Кларисса ответила, осторожно поглядывая на двух других мужчин:
— Это, может быть, не его вина, — но да будет тебе известно, что я привлекаю Вальтера неподходящим образом.
— Представляю себе, — ответил мастер, на сей раз сочувственно взглянув на нее. — В тебе есть что-то мальчишеское.
От этой похвалы Кларисса почувствовала, что счастье подпрыгивает у нее в жилах, как крупинки града.
— Ты «тогда» заметил, что я могу облачиться скорей, чем мужчина?! — быстро спросила она его.
На доброжелательно сморщенном лице философа появилось недоумение. Кларисса хихикнула.
— Это такое двойственное слово, — объяснила она. — Есть и другие: садистское убийство, например.
Мастер, видимо, почел за лучшее показать, что не удивляется ничему.
— Как же, как же, — ответил он, — помню. Ты ведь как-то заявила, что это сексуальное убийство — гасить любовь в обычном объятье.
Но он хотел знать, что подразумевает она под облачением.
— Давать волю — это убийство, — объяснила Кларисса с быстротой человека, который, выделывая колена на скользкой почве, переусердствовал и оступился.
— Знаешь, — признался Мейнгаст, — теперь я действительно запутался. Сейчас ты ведь опять говоришь об этом типе, о плотнике. Чего ты от него хочешь?

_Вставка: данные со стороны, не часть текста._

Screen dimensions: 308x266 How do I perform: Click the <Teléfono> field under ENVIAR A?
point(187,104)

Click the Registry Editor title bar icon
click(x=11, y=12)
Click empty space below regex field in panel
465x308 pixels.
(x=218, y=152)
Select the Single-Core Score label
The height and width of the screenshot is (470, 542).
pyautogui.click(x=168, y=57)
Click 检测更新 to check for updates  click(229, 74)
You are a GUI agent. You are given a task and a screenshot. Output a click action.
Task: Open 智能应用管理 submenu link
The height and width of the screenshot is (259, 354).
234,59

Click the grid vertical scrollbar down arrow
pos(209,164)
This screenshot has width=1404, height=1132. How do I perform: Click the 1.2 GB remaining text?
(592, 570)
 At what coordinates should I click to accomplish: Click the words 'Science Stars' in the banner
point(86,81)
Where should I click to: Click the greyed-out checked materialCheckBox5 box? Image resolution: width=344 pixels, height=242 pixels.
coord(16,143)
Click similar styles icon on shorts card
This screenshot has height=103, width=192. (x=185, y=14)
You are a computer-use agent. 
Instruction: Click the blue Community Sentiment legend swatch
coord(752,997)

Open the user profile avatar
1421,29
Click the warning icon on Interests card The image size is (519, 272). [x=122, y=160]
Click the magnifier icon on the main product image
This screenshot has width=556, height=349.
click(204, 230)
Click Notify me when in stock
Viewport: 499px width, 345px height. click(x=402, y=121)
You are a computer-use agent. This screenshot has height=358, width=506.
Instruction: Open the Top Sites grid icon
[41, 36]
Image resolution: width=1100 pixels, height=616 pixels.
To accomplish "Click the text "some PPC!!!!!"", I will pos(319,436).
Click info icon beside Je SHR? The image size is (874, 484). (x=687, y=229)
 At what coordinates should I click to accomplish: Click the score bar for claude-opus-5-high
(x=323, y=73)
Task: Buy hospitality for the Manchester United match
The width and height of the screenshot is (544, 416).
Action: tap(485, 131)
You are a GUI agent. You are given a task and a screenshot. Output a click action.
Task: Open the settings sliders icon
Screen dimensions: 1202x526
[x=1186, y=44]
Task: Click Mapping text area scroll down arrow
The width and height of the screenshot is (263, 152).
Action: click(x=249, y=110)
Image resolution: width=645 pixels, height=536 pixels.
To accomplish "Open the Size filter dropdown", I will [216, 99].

Кларисса стала задумчиво разгребать гравий носком ботинка.
— Это все одно и то же, — ответила она. И вдруг она подняла глаза на мастера. — Я думаю, Вальтеру надо научиться отказываться от меня, — сказала она резко и коротко.
— Об этом я не могу судить, — отвечал Мейнгаст, так и не дождавшись продолжения. — Но, конечно, радикальные решения — всегда самые лучшие.
Он сказал это просто на всякий случай. Но Кларисса снова опустила голову, отчего ее взгляд зарылся куда-то в костюм Мейнгаста, и через несколько мгновений медленно приблизила руку к его предплечью. Ей вдруг неудержимо захотелось схватить эту твердую, худую руку под широким рукавом и прикоснуться к мастеру, который притворялся, что начисто забыл вещие слова, сказанные им по поводу этого плотника. В то время, как это происходило, в ней жило ощущение, что она толкает к нему какую-то часть себя, и в медленности, с какой рука ее исчезала в его рукаве, в этой текучей, приливной медленности крутились обломки какого-то непонятного сладострастия, которые возникали от того факта, что мастер не двигался и позволял ей прикасаться к себе.
Мейнгаст же почему-то растерянно смотрел на руку, которая охватила его предплечье и поднималась по нему, как многоногий лезущий на свою самку зверек; увидев, как под опущенными веками этой маленькой женщины затрепетало что-то необычное, он угадал некий сомнительный процесс, который тронул его тем, что происходил на виду.
— Пойдем! — предложил он, ласково отстраняя ее руку. — Если мы останемся здесь, мы будем слишком хорошо видны всем. Давай опять пройдемся!